Detailed definition
Understanding Right Angle
Right Angle is an angle of exactly ninety degrees. A right angle measures exactly 90 degrees. In formal diagrams, a right angle is often marked with a small square instead of a curved arc because the square tells the reader the opening is precisely ninety degrees.
A right angle is more than a memorised number. It is the turn created when two directions meet at quarter-turn distance, which is why it appears in squares, rectangles, coordinate axes, and perpendicular-line problems.

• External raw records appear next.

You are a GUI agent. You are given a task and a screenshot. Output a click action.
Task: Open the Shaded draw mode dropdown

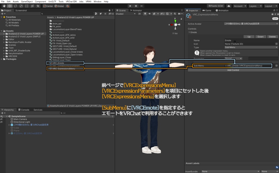pyautogui.click(x=125, y=14)
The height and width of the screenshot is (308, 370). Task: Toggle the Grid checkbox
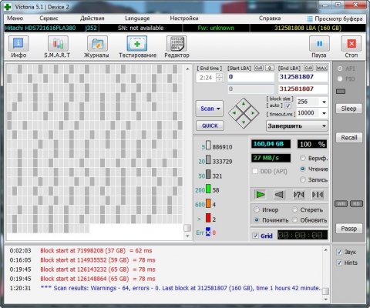coord(255,236)
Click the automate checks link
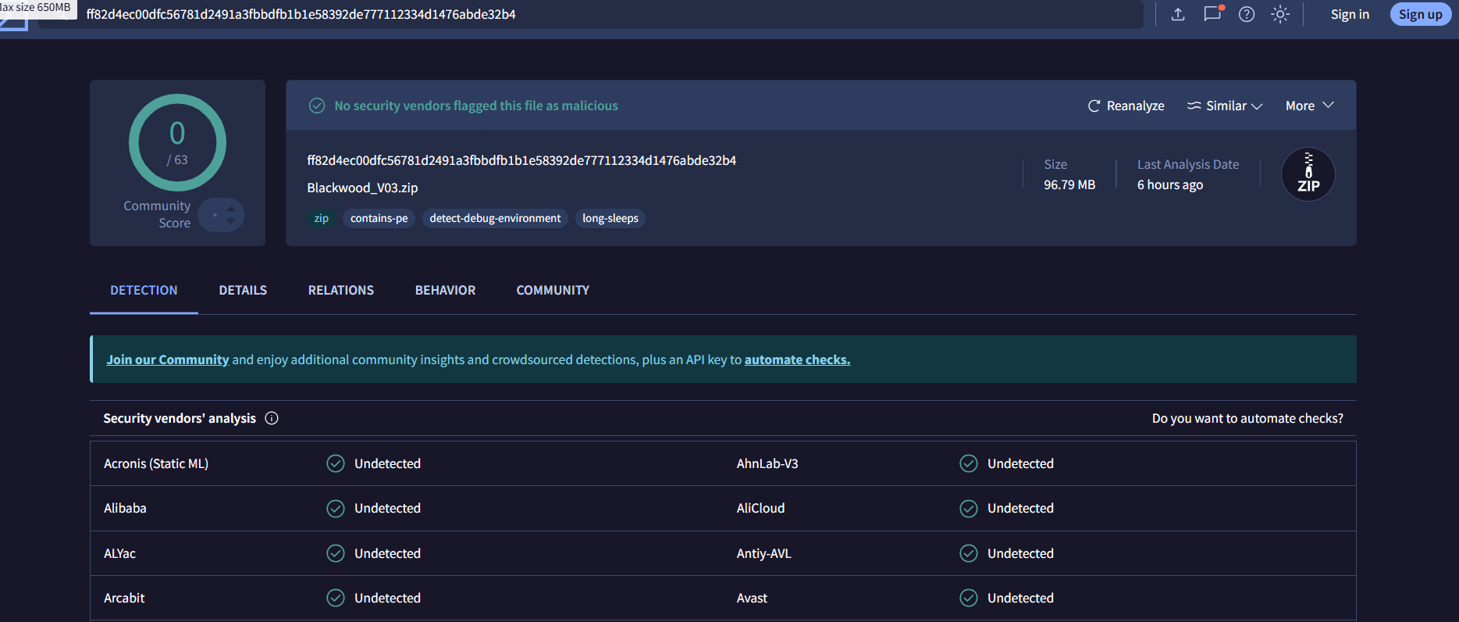The image size is (1459, 622). point(797,359)
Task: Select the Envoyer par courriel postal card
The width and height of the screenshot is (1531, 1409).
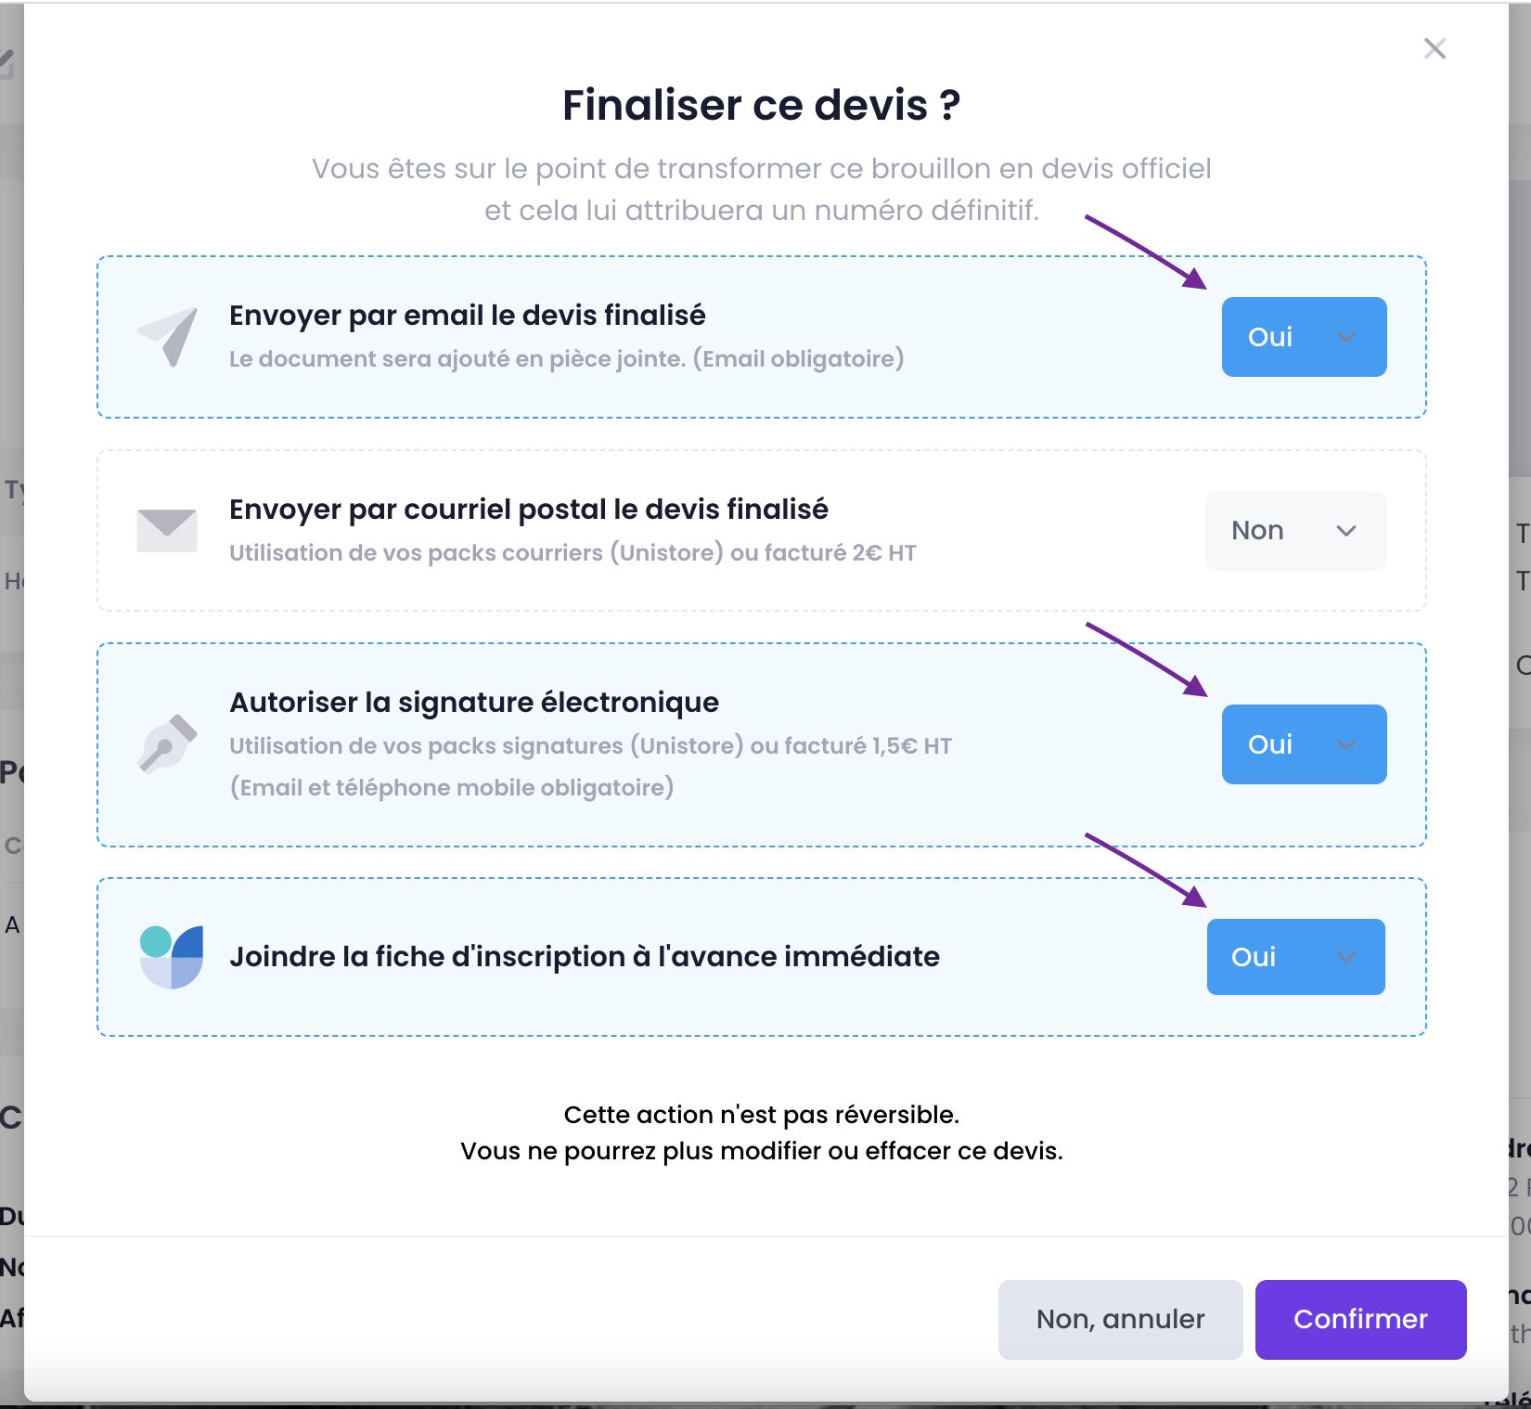Action: pos(761,531)
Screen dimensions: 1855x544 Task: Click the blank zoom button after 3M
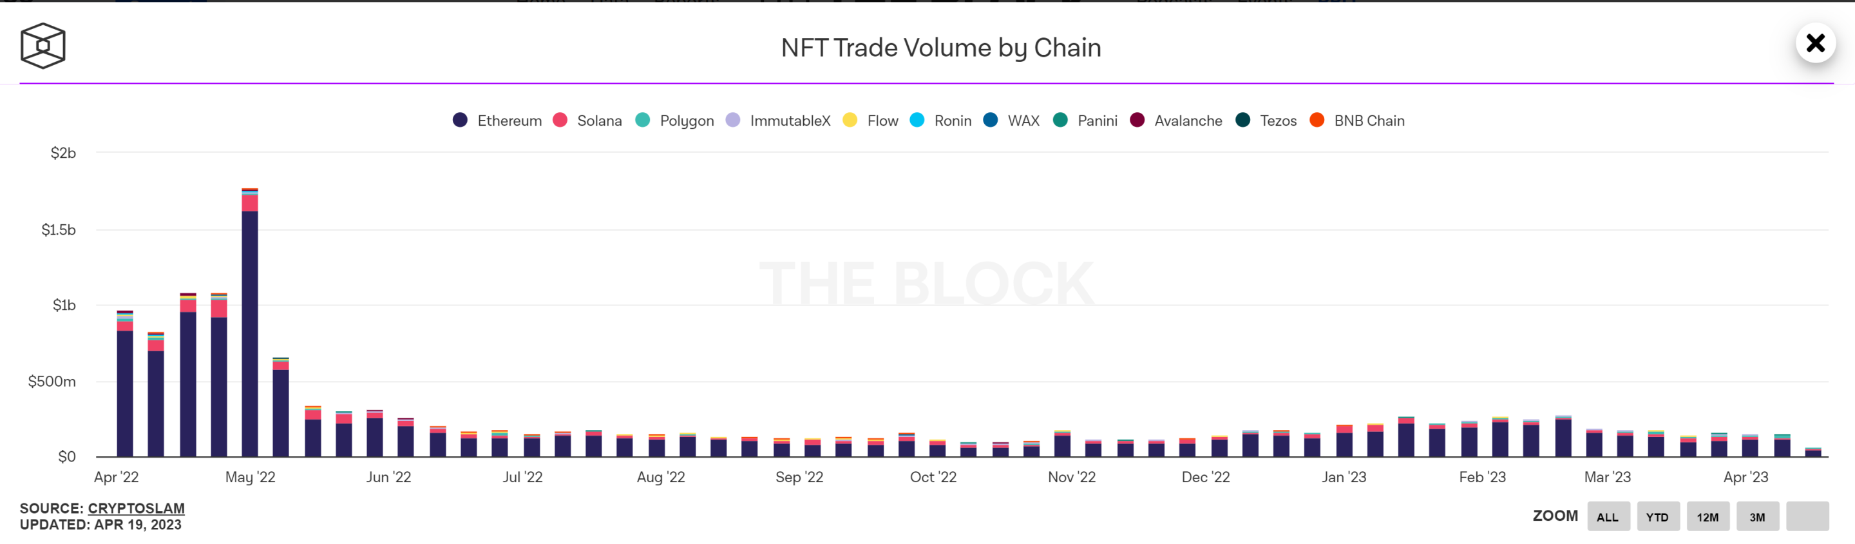click(x=1807, y=517)
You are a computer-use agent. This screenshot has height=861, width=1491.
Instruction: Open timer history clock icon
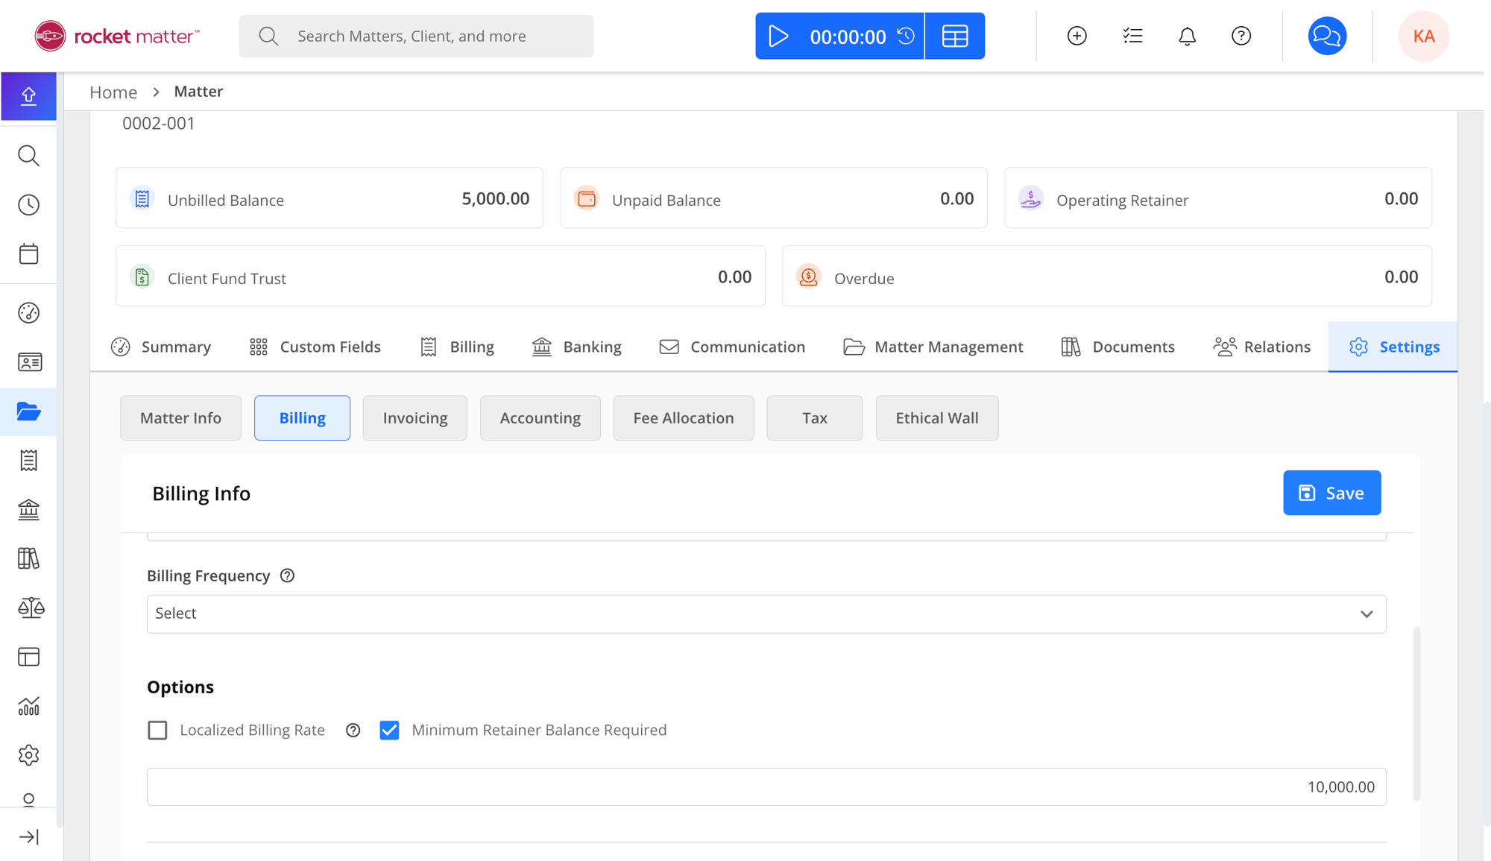click(906, 36)
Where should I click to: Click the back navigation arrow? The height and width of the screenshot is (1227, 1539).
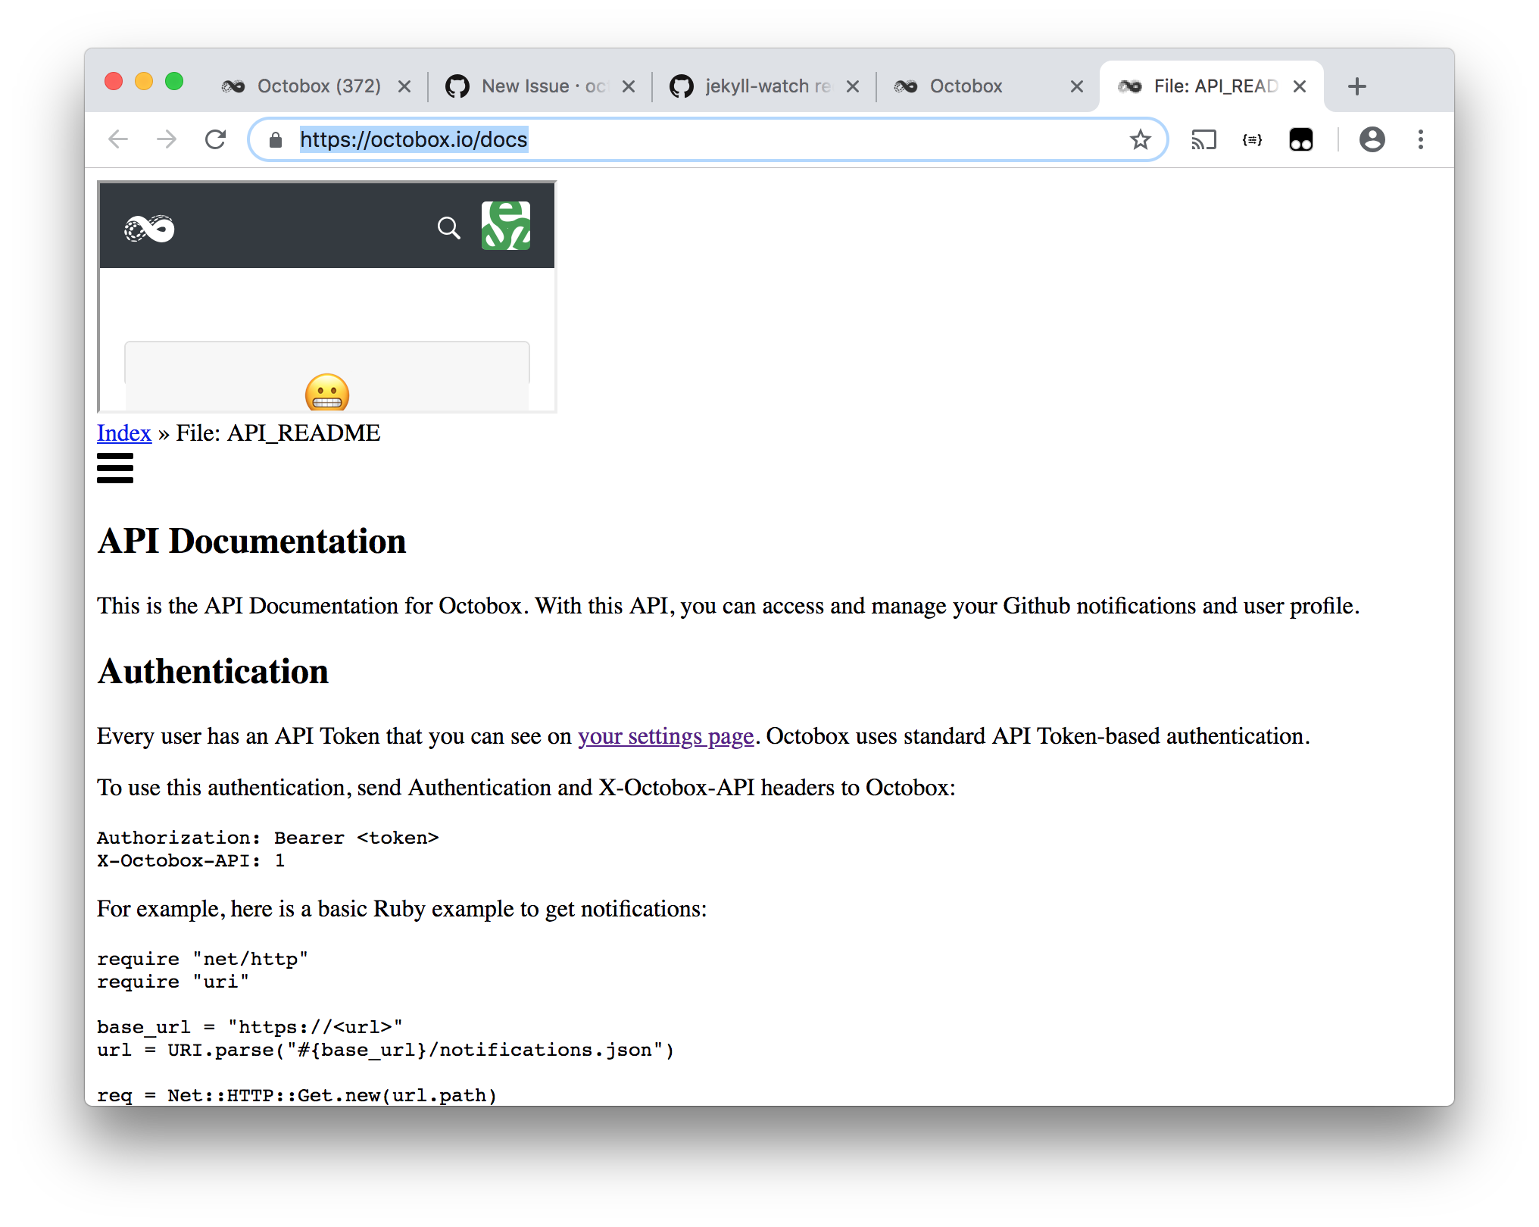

The angle can be rotated and still stay right. What must remain unchanged is the exact ninety-degree opening, not the direction in which the rays happen to point on the page.
Key facts
Important ideas to remember
- A right angle measures exactly 90 degrees.
- A right angle measures exactly ninety degrees, not close to ninety degrees.
- A small square corner mark is the standard diagram signal for a right angle.
- Two intersecting lines that form a right angle are perpendicular.
Where it is used
Where right angle shows up
- Use right-angle recognition when identifying perpendicular lines and square corners in geometry diagrams.
- Use it in area, coordinate, and polygon problems where ninety-degree corners control the shape.
- Use it in construction work when a diagram requires an exact quarter-turn rather than an estimate.
Common mistakes
What to watch out for
- Do not accept an angle as right just because it looks nearly square; the measure must be exactly ninety degrees.
- Do not replace the right-angle square with a generic arc when the goal is to show a formal right-angle mark.
- Do not assume a right angle must always sit horizontally and vertically; a rotated ninety-degree angle is still right.